I believe in you. You’re skilled people and you know your stuff. Dev’s got this. He’s a rockstar engineer, any of you who’ve worked alongside him know it. Owen’s got this. He’s a far better CEO than I ever was. Give him your support and you can’t help but do well.
Better Together.
And as it turns out, better off without me.

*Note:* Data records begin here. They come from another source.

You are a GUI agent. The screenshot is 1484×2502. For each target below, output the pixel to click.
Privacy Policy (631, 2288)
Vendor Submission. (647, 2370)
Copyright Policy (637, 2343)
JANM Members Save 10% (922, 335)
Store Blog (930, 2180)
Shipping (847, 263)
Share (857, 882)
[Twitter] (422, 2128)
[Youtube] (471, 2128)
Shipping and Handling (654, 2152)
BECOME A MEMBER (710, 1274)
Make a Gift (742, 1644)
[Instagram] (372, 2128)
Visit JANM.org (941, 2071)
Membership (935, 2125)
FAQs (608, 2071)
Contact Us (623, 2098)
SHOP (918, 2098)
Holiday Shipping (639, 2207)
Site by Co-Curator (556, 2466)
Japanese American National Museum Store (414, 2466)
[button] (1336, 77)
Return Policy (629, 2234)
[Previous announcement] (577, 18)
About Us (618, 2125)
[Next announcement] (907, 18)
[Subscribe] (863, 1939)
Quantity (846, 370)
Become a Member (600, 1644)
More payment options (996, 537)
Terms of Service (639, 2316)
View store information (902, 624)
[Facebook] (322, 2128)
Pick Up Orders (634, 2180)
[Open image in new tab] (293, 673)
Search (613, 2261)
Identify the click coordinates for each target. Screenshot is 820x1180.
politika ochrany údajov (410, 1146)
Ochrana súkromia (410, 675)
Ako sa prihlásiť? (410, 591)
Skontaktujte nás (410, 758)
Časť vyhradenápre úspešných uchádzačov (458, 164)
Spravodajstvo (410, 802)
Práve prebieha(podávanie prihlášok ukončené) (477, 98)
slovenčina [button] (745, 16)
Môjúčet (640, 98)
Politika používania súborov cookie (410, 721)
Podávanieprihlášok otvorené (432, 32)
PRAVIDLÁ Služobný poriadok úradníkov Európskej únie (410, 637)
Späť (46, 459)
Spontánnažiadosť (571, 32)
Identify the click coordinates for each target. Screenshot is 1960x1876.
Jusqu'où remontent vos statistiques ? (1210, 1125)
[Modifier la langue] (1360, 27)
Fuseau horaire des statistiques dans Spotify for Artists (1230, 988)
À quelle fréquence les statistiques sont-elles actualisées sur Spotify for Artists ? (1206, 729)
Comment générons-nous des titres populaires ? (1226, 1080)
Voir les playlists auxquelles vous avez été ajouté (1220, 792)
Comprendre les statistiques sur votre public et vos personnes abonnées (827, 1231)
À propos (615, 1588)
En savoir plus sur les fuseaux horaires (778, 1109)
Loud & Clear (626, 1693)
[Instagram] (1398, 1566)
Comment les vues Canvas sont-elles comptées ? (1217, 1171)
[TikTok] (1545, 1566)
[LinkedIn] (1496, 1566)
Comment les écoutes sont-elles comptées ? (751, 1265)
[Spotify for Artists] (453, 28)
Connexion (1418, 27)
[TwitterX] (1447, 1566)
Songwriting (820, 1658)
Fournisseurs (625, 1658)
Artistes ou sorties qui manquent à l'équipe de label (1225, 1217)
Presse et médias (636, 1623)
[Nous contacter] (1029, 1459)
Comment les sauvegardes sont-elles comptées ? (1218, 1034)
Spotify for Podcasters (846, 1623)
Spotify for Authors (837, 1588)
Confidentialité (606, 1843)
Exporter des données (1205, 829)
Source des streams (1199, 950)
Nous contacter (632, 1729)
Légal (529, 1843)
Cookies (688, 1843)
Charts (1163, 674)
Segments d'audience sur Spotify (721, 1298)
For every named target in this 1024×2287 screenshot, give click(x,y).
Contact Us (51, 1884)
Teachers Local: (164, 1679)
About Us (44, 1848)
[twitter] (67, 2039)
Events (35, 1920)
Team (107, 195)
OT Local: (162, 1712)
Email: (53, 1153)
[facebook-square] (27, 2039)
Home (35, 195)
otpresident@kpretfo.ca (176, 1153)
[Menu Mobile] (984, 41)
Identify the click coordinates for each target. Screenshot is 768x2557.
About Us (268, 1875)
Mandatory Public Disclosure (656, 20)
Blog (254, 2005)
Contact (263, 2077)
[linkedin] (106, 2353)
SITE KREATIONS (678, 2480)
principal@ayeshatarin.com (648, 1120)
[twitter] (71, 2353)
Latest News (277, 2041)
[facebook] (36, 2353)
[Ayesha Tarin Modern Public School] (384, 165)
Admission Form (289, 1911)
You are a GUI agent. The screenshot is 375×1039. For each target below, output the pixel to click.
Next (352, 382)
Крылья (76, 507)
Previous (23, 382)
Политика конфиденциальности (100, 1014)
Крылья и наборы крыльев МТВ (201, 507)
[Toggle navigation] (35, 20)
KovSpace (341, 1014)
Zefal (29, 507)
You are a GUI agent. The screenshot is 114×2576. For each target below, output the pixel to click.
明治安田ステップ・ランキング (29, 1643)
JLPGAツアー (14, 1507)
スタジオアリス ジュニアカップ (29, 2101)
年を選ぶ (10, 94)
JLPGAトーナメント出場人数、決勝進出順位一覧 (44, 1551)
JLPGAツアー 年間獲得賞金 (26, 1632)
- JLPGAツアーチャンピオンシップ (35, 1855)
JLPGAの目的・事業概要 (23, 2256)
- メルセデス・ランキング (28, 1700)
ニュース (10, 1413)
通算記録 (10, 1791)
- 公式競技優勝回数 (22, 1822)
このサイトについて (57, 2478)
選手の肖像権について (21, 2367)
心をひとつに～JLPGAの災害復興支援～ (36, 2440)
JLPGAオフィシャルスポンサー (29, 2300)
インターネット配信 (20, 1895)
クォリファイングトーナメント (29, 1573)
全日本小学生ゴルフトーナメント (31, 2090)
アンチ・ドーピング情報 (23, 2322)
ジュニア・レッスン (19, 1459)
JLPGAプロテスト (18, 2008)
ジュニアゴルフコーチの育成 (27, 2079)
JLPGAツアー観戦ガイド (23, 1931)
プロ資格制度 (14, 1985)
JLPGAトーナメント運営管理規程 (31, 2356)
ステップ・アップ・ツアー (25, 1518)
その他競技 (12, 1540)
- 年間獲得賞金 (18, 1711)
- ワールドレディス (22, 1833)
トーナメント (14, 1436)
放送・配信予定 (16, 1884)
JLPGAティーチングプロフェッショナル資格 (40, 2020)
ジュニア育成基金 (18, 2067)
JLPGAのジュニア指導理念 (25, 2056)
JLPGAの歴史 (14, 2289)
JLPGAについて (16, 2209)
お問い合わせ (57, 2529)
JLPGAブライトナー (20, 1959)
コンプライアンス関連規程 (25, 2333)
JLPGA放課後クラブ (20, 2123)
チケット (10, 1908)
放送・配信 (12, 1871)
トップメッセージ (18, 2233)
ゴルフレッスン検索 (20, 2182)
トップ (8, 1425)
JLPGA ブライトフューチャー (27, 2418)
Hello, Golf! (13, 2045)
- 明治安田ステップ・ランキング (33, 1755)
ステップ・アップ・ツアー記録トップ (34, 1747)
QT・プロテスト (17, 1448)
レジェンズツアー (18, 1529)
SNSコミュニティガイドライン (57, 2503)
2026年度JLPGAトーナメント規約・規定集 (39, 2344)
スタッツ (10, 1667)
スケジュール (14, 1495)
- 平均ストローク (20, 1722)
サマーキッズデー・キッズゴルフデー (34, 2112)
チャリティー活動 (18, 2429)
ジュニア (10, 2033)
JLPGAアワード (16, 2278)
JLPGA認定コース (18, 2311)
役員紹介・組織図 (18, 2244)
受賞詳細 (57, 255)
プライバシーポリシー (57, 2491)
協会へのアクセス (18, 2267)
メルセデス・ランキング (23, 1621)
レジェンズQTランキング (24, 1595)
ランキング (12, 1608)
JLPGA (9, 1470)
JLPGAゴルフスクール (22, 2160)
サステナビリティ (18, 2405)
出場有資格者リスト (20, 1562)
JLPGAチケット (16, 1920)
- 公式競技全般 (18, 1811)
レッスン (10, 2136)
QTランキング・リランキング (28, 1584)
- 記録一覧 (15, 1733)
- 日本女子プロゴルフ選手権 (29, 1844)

Now get the hell back to work.
Reid.
TWENTY-FOUR
Zarley nearly broke her nose on the door when it didn’t open. She saw the notice taped there at the same time as Vi opened up and hustled her inside.
“What’s going on?” No customers, only half the lights on. Lizabeth sat on a barstool with an open bottle in front of her. Zarley clocked Vi’s expression. “Tell me.”
Vi’s face crumpled and she let out a sob. “Lou had a heart attack.”
Zarley’s hand went to her mouth. “Oh my God. Is he all right?” Therese came in from the kitchen carrying a pile of plates. Everything was out of order.
Lizabeth got off her stool and put her hand on Vi’s shoulder. “He died.”
Someone was knocking on the door. Kathryn came in. “What’s the deal?”
“It’s Lou,” said Vi. “He’s gone.”
“Gone where?”
“The big beer keg in the sky,” said Lizabeth.
“What?”
More banging on the door. Therese let Melinda in. “Health violation. Goddamn, Lou,” she said and froze. “What?”
“Health inspectors slapped a closure notice on Lucky’s this morning. Five minutes after they left here, Lou had a heart attack,” said Lizabeth.
“He drank and smoked too much,” said Melinda. “What hospital took him?”
“He’s dead,” said Vi. “Dead before the ambulance got here. I tried.” She broke down again.
Lizabeth took over. “Vi tried to revive him. Hospital said he was probably dead before he hit the floor.”